This week for a special Faces of Kingston, I was pleased to chat with popular media personality, entertainer and all around good pet mom and rock ’n’ roll local MK Burnell. Let’s get right to it.
Morgan Y. Evans: How are you today? I am glad we are doing this because you are an interesting person. How long have you lived in Kingston?
MK Burnell: Thanks! I grew up in Connecticut before finding the Hudson Valley. I first started hanging out in Kingston back when BSP was still having weekly open mic nights, which was where I first started making friends and musical connections. It’s the best place I’ve ever lived.
You seem like a really busy person from taking care of funny animals to working as a music director at Radio Woodstock to performing live or interviewing people yourself.
I know a lot of us around here are in the same boat with working a full-time job and also having a lot of “extracurriculars.” I also DJ weddings sometimes. Most Kingstonites probably know me as the girl walking the big white fluffy dog pretty much daily.
Coolest moment with Radio Woodstock?
Mountain Jam 2016 jumps out, when the Avett Brothers’ set got cancelled due to a tornado warning, so they came up into our broadcast area and played impromptu songs on air. Those harmonies and the lyrics of “Smithsonian” being sung five feet from my face an hour before the end of the festival was extremely cathartic and I was just sitting there with tears running down my cheeks.
I love that. I am hoping to make the Shannon and the Clams show tonight at BSP. Do you have a memory of the first concert you saw in our area?
Oh, I completely do! This was shortly after I moved to the Hudson Valley. I got set up on a blind date, who invited me to Snug Harbor to see a band. The band was Snowbear, and my mind was absolutely blown. I’d never seen a local band get a crowd dancing so hard, you know? I didn’t even know that was a thing that happened outside of, like, Of Montreal concerts. My old band Locofreeq was a direct attempt to fulfill the fantasy of being that band, turning people on like that. Oh, and we’re playing with Snowbear Nov. 2 at Snugs! Locofreeq technically doesn’t exist anymore so this is a rare chance to see both bands together, maybe the last chance.
But yeah, that one night really started my love affair with the Hudson Valley music scene and made me want to not only be a part of it musically, but also use my role at WDST (once I started working there) to give local bands airtime.
What are some of your favorite things to do in Kingston? I think I saw you for maybe five seconds this O+ but honestly the whole weekend is a blur.
O+ is always a blur! A wonderful blur. I obviously love seeing music at BSP, the Anchor, Tubby’s, Rough Draft, wherever. I’m such an old lady though. I just love walking my dogs. Dog owners will relate — when you move to a new neighborhood, you get to know it by walking your dog, and when I moved to Green Street and started finding places to walk around uptown I just fell in love with it. The architecture, the variety. Walking around Kingston just makes my heart happy, you know?

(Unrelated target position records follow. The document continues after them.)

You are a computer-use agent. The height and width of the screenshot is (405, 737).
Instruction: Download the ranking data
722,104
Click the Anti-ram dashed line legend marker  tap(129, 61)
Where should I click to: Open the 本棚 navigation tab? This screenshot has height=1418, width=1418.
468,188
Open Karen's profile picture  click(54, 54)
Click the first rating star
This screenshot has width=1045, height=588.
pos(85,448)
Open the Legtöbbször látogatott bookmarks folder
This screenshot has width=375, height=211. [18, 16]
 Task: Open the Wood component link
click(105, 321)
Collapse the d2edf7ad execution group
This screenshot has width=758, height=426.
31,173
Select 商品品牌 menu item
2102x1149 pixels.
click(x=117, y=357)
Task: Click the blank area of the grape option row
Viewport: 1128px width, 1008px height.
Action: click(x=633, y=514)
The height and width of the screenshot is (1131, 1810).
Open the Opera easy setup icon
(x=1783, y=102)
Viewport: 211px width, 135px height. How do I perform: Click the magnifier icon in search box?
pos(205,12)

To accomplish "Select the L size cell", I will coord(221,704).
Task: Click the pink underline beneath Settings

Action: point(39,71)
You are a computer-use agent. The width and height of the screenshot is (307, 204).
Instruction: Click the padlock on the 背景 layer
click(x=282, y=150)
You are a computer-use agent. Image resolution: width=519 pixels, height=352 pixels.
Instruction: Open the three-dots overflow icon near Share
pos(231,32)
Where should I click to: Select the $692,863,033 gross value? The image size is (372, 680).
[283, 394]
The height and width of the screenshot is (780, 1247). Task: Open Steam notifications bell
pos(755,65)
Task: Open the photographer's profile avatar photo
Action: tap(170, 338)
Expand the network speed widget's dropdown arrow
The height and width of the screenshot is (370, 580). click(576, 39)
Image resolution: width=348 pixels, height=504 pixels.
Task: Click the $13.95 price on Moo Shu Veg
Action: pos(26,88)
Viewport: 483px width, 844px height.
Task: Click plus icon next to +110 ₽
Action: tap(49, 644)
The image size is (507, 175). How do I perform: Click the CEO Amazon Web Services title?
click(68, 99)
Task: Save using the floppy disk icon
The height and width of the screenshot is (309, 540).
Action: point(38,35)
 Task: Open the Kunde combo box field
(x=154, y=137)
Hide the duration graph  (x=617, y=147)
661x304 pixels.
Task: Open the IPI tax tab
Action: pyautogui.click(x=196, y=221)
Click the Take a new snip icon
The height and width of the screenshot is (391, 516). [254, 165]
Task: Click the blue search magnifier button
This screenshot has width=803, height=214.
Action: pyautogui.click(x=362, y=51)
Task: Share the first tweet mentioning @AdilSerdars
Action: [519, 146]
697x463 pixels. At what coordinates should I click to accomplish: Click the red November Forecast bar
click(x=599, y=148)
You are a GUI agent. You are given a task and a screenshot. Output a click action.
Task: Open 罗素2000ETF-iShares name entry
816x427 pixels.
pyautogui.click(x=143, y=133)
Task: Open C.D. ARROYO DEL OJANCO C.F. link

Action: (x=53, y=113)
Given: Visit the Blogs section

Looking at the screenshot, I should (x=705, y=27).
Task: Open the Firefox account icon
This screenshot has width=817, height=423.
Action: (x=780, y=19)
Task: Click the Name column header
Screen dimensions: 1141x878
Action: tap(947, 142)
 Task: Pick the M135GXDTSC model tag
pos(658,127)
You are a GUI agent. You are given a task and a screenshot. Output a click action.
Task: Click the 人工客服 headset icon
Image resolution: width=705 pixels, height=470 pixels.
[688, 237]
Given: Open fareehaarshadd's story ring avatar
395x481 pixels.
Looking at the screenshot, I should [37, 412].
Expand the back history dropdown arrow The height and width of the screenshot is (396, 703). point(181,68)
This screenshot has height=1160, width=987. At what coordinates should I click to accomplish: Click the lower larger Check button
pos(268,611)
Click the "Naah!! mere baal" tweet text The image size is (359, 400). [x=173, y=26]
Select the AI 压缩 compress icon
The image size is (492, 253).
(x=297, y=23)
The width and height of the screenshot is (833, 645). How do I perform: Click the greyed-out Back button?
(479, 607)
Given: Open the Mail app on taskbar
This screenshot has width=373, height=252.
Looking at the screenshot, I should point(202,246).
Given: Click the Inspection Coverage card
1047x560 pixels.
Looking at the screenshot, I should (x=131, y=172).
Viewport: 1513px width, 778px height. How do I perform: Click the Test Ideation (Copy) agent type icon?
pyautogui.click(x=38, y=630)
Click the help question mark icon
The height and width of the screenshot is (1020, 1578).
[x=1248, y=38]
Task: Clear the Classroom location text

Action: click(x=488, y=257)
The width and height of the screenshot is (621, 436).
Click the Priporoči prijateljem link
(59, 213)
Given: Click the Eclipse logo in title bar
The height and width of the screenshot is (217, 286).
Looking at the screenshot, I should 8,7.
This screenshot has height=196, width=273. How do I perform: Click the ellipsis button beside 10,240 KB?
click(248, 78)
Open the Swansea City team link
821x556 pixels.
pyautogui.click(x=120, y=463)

Is it safe to ask about … um, Uncledad? I am also a fan of the term Bruncle in these horrible MAGA times we live in. I didn’t know you play fiddle! “Whiskey In My Coffee” is a bop.
So I usually describe Uncledad as my “weird girl band.” It’s myself and my friends Jenny, Rixey and Colleen. We all play multiple instruments, all write songs and take turns singing lead. It started when Jenny and I started talking at this full moon party about how it would be fun to start a casual jam session type thing, and Colleen and Rixey were interested too and it just became Uncledad. I just wanted an excuse to practice my fiddle more and now we have like 15 songs.
You meet and talk to a variety of people. Do you feel like people generally have a more positive or negative view of how things are going in Kingston these days? What would you like to see happen here?
It’s really a mix, isn’t it? A lot of the out-of-towners I talk to — bands who are touring through the area, people visiting for the weekend — are so enthusiastic about Kingston, but for those of us who live here there’s a certain amount of anxiety because most of us don’t make that much money and there’s a very real danger of getting priced out of this community we’ve helped rejuvenate.
I was lucky enough to be able to buy my very modest house which is affordable between my boyfriend and I, but a lot of my friends who would love to own a house in Kingston are beaten to the punch or outbid on the starter homes or fixer-uppers by wealthy investors snapping up entire blocks to turn into AirBnBs or expensive rentals. But that’s the pattern — a run-down community gets inhabited by young, ambitious, low-income people who make it “cool” by bringing in music and art, the wider world discovers it, property values increase. So many of us are against the Kingstonian project — we see it as a cold-blooded move to further gentrify the Stockade district and cater to the influx of high-income Brooklyn transplants while intentionally pushing out the folks who already live here.
So I guess my answer is less what I would like to see happen, and more what I wouldn’t like to see. Hope that counts!